Bayesian inference for parameters \theta given data y is conducted via Bayes’ Theorem, which can be written in the form \pi(\theta|y) = \frac{\pi(\theta)\pi(y|\theta)}{\pi(y)}. The denominator \pi(y) = \int_\Theta \pi(\theta)\pi(y|\theta)\,\rm{d}\theta is the evidence. We can regard this as an expectation wrt the prior distribution, \pi(y) = \mathbb{E}_\Theta[\pi(y|\Theta)], so given a sample \{\theta_i|i=1,\ldots,n\} from the prior, we can use the estimate \hat{\pi}(y) = \frac{1}{n}\sum_{i=1}^n \pi(y|\theta_i). Unfortunately, since the likelihood is typically very concentrated relative to the prior, this estimate is often very unstable. Since we often use MCMC to obtain a (approximate) sample from the posterior distribution, it seems promising to instead compute the evidence as an expectation wrt the posterior. We can do that, since \mathbb{E}_{\Theta|y}\left[\frac{1}{\pi(y|\Theta)}\right] = \int_\Theta \frac{\pi(\theta|y)}{\pi(y|\theta)}\,\rm{d}\theta = \int_\Theta \frac{\pi(\theta)}{\pi(y)}\,\rm{d}\theta = \frac{1}{\pi(y)}, leading to the infamous harmonic mean estimator, \tilde{\pi}(y) = \frac{1}{\displaystyle \frac{1}{n}\sum_{i=1}^n \frac{1}{\pi(y|\theta_i)}}, where now the \theta_i are a sample from the posterior.

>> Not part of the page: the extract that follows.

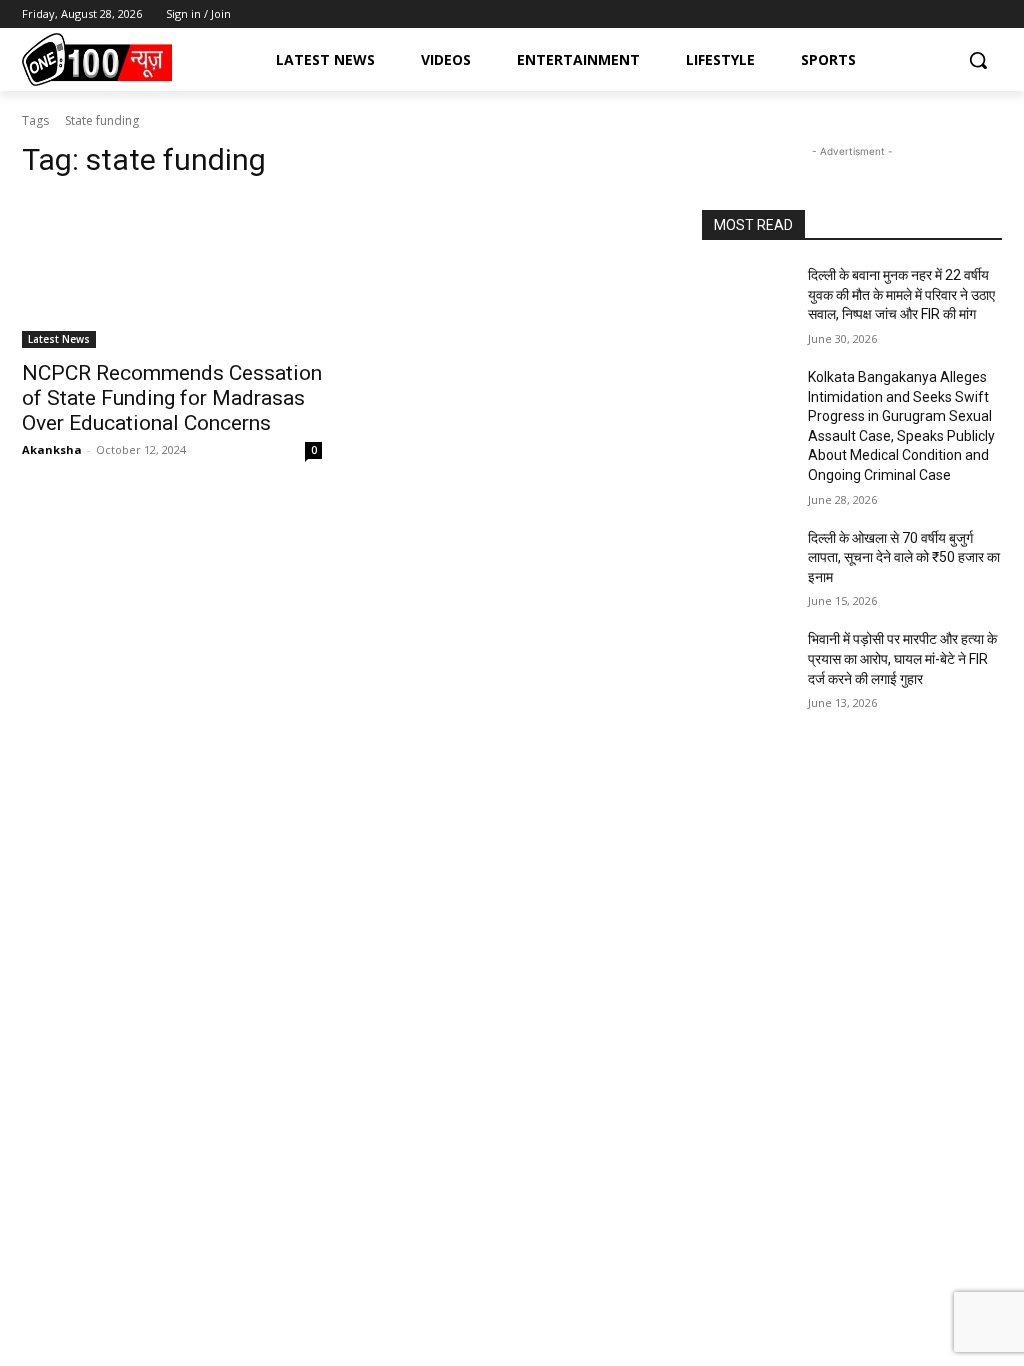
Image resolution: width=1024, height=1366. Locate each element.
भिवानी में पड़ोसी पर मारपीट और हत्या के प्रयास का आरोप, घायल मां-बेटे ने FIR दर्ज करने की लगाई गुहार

Unfortunately, the harmonic mean estimator is typically also very unstable.

Fortunately, it turns out that there are more stable estimators of the evidence, and this project will be concerned with exploring some of these.

Potential areas for more in-depth study

Stability of the harmonic mean estimator
Chib’s estimator using MCMC output
Bridge sampling
Thermodynamic integration
Estimation using sequential Monte Carlo (SMC)
Nested sampling
Bayesian comparison of (non-nested) models
Computing the evidence of generic probabilistic programs

Pre-requisites

You must have taken Bayesian Computation and Modelling III (MATH3421) at Stage 3. You should be comfortable with programming in R and/or Python.

Some relevant resources

Books

Papers

Chib, S. (1995) Marginal likelihood from the Gibbs output, JASA, 90(432): 1313-1321.
Gelman, A., Meng, X-L. (1998) Simulating normalizing constants: from importance sampling to bridge sampling to path sampling, Statistical Science, 13(12): 163-185.
Friel, N., Pettitt, A. N. (2008) Marginal likelihood estimation via power posteriors, JRSS B, 70(3): 589-607.
Friel, N., Wyse, J (2012) Estimating the evidence – a review, Statistica Neerlandica, 66(3): 288-308.
Del Moral, P., Doucet, A., Jasra, A. (2006) Sequential Monte Carlo samplers, JRSS B, 68(3): 411-436.